Published: Monday 30 September 2002

our Earth is not as young as we thought. Two new studies indicate that our Earth was born 4.530 billion years ago -- about 30 million years earlier than previously suggested. The studies were conducted by researchers from University of Munster in Germany and by us-based Harvard University scientists.

The new birth year was derived through a series of complex calculations of the ratios of radioactive elements called hafnium and tungsten that are found in primitive chondrite meteorites left over from the solar system's formation.

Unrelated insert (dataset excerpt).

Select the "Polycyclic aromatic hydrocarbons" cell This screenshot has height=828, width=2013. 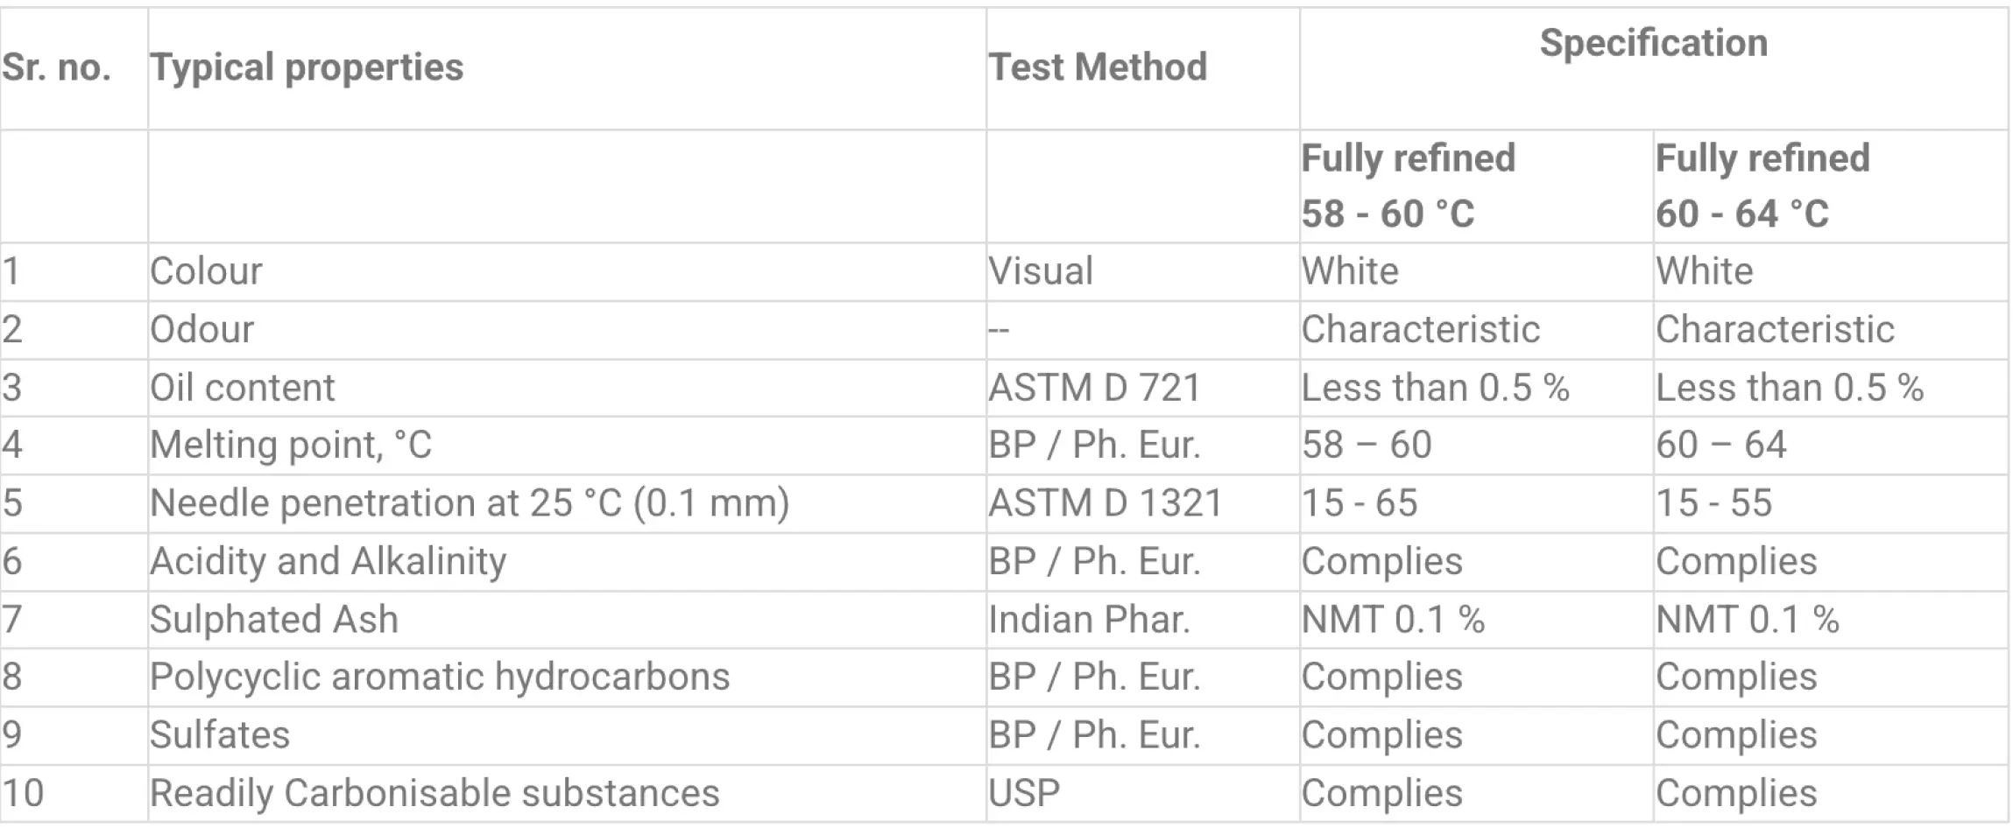point(440,677)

These meteorites provide a baseline for determining the age of planetary cores because they come from planetary bodies that never formed a core, says Thorsten Kleine, who led the German team.

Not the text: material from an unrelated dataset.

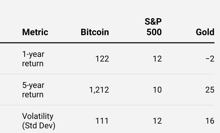Select the 5-year return row label

(x=33, y=90)
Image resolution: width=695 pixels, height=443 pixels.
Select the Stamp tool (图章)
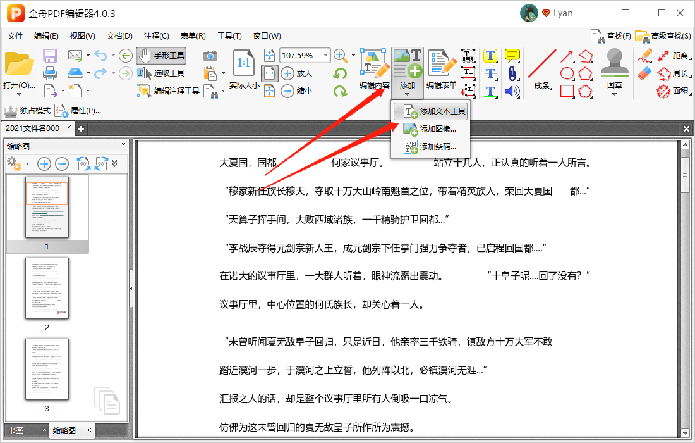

These results were then compared with rocks from the Earth, Mars and meteorites believed to have originated on the large asteroid Vesta. The comparison showed that each was older than previous estimates. "This means that all of the planets, not just the Earth, formed much faster than we had assumed. This particularly holds true for Mars, as the rocks from this planet were analysed by us," Kleine said. The findings also push back the origin of Earth's moon because most scientists believe the moon formed from material ejected when a Mars-sized planet collided with the proto-Earth.

Geologist Alex N Halliday of the Swiss Federal Institute of Technology in Zurich, whose 1995 research produced the figure that Earth formed about 60 million years after the solar system's birth, said his team apparently made an error in one if its measurements. "However, we do not have a clear explanation for the apparent error in our data," he said.